§ What you need to do
Select the lines below containing the word "will".

___ Data extracts ___

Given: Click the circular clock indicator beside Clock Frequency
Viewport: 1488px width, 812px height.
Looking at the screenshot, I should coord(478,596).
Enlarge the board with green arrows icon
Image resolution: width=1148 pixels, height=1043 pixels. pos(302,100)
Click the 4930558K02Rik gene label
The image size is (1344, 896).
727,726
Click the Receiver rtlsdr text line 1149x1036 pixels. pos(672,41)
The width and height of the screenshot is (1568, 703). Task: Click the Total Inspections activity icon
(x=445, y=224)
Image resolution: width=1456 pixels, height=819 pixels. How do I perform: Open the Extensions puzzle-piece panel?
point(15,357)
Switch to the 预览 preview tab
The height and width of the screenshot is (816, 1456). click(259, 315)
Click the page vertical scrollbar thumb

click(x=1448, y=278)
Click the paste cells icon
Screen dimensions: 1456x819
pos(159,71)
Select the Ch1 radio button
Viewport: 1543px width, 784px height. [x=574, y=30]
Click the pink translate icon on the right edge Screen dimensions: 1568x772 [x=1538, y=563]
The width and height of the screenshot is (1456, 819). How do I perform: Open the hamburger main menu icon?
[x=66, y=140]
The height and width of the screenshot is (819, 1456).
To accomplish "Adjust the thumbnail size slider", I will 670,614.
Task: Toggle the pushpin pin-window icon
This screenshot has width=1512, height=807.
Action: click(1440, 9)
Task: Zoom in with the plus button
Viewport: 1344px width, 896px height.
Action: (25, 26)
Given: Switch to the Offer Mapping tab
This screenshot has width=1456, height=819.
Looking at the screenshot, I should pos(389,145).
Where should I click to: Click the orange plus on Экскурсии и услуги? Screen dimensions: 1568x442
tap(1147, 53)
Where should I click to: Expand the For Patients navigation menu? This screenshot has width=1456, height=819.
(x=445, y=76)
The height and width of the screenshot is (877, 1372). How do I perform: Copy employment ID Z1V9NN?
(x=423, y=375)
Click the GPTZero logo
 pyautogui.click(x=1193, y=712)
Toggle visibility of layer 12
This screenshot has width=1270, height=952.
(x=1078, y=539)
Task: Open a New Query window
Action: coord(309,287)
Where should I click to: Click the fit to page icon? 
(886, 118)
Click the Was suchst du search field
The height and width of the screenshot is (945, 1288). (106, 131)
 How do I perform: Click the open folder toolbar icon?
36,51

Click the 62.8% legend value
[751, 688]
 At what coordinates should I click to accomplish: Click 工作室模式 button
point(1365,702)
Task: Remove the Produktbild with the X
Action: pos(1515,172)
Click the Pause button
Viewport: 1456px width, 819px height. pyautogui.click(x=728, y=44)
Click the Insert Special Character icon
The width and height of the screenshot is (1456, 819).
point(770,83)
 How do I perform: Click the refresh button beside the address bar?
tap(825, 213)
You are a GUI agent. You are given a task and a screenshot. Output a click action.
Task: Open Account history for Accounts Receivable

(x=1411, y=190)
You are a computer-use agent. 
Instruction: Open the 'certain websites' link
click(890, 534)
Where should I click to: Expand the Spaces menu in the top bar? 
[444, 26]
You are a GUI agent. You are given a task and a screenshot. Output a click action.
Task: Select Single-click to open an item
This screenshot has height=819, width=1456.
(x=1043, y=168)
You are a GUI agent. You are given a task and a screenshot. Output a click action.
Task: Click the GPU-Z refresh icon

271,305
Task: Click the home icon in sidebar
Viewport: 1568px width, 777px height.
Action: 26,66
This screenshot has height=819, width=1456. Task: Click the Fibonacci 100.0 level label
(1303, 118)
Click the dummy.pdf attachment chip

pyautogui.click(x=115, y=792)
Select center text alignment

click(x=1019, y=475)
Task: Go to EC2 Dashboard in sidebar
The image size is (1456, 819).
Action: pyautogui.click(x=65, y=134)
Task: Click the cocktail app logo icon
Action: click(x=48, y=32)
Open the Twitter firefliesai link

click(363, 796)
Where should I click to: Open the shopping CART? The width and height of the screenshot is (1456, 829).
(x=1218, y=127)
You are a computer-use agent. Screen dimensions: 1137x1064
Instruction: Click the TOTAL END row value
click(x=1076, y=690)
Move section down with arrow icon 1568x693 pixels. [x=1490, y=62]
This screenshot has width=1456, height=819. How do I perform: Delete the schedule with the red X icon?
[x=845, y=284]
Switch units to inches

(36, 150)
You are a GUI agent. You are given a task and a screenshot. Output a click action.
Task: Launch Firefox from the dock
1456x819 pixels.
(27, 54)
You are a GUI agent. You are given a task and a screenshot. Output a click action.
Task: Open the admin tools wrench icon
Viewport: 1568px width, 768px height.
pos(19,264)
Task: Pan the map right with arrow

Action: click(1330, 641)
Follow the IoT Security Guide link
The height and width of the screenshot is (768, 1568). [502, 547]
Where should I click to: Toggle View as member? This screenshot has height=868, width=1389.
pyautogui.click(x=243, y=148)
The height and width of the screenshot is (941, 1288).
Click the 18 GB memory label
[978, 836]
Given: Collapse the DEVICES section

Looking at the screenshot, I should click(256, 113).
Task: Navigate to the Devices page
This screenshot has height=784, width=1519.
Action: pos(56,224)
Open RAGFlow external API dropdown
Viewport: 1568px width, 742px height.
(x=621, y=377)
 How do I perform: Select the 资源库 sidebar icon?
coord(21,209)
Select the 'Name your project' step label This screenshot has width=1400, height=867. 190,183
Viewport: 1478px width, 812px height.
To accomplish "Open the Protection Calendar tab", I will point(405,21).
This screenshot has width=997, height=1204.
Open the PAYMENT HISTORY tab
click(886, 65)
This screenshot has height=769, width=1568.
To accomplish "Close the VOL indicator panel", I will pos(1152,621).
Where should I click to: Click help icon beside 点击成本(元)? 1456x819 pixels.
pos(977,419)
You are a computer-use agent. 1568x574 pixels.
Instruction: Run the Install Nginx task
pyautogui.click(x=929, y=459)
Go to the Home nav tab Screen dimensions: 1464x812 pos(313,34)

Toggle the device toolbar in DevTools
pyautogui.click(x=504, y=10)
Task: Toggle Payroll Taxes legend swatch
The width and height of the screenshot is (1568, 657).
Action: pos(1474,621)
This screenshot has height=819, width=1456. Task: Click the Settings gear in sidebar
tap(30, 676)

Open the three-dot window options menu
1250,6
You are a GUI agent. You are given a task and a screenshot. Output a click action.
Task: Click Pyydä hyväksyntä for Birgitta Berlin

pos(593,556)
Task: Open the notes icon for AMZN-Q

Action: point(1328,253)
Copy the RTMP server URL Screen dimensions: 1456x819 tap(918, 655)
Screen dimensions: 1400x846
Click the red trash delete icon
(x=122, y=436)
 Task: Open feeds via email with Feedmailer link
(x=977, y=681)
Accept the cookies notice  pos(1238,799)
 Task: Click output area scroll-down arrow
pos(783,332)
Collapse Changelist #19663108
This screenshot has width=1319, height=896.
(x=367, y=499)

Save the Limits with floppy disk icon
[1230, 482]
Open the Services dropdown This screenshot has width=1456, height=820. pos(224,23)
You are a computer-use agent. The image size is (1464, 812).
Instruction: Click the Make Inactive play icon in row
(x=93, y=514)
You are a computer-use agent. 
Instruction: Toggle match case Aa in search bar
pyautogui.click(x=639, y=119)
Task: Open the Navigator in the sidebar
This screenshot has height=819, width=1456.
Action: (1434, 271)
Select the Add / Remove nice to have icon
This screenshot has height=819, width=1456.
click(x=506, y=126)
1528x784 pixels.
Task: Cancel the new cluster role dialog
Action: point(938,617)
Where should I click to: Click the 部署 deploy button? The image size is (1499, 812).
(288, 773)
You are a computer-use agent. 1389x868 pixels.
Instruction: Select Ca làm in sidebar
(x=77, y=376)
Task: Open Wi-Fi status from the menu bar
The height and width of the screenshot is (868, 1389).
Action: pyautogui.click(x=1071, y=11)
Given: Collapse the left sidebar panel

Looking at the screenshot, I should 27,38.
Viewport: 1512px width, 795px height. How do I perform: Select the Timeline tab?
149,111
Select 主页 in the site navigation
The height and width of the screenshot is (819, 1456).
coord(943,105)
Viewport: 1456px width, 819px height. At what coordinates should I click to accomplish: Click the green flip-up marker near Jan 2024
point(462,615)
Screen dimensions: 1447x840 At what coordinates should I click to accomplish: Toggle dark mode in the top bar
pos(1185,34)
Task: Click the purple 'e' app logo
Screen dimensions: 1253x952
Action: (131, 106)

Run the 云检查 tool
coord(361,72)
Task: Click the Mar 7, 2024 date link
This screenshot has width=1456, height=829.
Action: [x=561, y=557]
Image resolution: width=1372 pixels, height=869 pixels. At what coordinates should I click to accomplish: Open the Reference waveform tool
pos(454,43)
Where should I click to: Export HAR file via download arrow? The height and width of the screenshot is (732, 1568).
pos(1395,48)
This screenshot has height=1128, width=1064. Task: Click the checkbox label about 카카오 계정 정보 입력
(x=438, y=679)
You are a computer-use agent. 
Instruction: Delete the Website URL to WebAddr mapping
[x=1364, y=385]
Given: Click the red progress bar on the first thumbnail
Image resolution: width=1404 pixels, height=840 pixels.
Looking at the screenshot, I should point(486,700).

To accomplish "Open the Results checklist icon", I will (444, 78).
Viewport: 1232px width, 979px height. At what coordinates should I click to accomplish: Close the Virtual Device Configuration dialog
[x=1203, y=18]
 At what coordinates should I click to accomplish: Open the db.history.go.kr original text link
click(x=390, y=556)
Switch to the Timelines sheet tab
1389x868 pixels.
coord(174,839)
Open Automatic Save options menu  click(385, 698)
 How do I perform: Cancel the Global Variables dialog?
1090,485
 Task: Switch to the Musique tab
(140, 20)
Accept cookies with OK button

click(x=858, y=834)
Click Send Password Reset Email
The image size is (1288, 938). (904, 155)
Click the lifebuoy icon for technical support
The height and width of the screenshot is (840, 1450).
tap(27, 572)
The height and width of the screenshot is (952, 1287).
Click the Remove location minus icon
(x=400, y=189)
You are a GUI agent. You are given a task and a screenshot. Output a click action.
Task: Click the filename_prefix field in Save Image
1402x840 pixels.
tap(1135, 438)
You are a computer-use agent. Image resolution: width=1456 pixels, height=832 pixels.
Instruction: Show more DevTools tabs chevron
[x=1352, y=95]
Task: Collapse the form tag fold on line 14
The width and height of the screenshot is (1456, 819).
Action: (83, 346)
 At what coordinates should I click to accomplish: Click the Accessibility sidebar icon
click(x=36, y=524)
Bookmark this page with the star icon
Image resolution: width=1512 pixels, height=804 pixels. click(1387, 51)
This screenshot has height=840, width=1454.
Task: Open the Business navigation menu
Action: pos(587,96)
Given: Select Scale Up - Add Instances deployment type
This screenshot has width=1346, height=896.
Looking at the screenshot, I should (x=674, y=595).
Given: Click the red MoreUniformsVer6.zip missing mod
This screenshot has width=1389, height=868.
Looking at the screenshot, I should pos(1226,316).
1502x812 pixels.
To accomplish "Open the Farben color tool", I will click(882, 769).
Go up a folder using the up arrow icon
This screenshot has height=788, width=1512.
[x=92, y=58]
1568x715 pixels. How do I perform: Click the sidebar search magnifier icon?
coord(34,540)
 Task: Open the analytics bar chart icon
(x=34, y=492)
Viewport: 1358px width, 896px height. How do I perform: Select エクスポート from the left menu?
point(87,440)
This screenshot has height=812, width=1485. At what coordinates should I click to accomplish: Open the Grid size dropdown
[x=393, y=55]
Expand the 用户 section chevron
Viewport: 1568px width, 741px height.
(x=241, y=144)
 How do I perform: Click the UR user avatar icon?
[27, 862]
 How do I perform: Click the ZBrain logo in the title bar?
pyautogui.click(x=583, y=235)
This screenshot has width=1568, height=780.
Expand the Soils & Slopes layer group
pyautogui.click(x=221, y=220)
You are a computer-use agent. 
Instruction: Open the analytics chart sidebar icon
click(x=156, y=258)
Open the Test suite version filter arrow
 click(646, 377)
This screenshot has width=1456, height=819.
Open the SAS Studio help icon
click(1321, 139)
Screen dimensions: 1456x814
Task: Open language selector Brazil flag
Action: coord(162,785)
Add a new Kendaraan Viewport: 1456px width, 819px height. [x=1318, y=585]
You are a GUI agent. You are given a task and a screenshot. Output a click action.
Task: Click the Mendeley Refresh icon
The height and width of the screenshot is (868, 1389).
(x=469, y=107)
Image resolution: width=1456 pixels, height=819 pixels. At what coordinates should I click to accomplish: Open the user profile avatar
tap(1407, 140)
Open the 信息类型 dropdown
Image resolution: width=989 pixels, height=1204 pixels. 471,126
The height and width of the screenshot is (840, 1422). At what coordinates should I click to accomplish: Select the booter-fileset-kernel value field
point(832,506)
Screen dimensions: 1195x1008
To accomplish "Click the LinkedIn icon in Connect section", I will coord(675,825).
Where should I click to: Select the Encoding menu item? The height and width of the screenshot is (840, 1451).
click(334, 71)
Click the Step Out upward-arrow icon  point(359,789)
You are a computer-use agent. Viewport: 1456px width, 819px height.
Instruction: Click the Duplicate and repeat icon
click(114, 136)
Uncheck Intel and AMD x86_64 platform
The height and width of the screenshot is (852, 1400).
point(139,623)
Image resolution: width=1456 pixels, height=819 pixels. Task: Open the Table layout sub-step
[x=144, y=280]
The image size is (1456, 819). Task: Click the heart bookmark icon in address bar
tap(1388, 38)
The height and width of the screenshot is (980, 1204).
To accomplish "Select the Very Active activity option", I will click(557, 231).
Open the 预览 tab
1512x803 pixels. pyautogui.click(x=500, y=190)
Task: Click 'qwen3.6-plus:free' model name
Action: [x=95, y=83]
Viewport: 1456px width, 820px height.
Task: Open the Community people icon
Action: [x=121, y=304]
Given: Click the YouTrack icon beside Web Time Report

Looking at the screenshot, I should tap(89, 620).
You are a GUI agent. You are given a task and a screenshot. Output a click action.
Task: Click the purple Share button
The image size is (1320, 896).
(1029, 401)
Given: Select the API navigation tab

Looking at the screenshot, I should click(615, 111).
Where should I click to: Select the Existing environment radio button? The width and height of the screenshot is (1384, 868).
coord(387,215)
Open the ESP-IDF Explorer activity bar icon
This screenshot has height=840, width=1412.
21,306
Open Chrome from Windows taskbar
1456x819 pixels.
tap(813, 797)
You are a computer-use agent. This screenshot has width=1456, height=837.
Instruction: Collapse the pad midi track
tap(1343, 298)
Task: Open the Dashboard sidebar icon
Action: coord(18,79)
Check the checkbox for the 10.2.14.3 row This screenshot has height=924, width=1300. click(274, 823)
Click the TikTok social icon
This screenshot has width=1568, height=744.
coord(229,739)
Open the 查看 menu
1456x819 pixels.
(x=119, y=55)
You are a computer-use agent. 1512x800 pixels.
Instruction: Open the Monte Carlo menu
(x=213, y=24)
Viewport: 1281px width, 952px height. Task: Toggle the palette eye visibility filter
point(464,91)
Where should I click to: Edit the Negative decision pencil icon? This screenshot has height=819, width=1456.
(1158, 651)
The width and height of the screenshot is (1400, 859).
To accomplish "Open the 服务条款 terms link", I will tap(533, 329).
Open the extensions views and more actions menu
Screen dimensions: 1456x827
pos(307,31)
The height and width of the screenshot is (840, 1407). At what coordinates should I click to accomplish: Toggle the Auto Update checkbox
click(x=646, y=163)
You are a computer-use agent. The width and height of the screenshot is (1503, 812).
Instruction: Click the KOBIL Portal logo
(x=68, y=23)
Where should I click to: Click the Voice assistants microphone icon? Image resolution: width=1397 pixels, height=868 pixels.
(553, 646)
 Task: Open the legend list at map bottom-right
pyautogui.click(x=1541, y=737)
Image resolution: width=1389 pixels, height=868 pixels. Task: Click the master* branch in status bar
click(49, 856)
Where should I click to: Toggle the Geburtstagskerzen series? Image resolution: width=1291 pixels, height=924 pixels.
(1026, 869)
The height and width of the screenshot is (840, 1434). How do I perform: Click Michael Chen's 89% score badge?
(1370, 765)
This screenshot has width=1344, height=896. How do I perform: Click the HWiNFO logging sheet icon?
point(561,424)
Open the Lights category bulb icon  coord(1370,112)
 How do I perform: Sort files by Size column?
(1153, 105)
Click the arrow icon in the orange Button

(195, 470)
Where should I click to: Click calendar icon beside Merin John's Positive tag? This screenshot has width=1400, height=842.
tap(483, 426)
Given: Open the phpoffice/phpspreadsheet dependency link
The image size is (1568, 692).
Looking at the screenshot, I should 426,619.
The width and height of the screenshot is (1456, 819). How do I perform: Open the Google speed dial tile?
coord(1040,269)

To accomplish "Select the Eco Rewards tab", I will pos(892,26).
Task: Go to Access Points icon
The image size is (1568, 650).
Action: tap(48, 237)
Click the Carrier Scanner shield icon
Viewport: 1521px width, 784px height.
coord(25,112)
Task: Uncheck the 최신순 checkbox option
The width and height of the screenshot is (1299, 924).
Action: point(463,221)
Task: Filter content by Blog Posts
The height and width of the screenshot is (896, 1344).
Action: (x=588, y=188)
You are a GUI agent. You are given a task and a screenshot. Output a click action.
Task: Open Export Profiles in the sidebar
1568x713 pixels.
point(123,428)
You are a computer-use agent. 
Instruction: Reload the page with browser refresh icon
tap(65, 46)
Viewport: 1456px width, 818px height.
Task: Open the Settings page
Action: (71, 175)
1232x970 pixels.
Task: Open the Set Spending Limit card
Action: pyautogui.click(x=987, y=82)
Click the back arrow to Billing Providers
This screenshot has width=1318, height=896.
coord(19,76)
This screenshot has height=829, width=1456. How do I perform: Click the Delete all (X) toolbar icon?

___

§ Answer for this exercise
To accomplish "Adjust the thumbnail size slider", I will 670,614.
To accomplish "Open the Protection Calendar tab", I will point(405,21).
To accomplish "Close the VOL indicator panel", I will pos(1152,621).
To accomplish "Open the Results checklist icon", I will (444, 78).
To accomplish "Open the Farben color tool", I will click(882, 769).
To accomplish "Click the LinkedIn icon in Connect section", I will coord(675,825).
To accomplish "Select the Very Active activity option", I will click(557, 231).
To accomplish "Open the 服务条款 terms link", I will tap(533, 329).
To accomplish "Select the Eco Rewards tab", I will pos(892,26).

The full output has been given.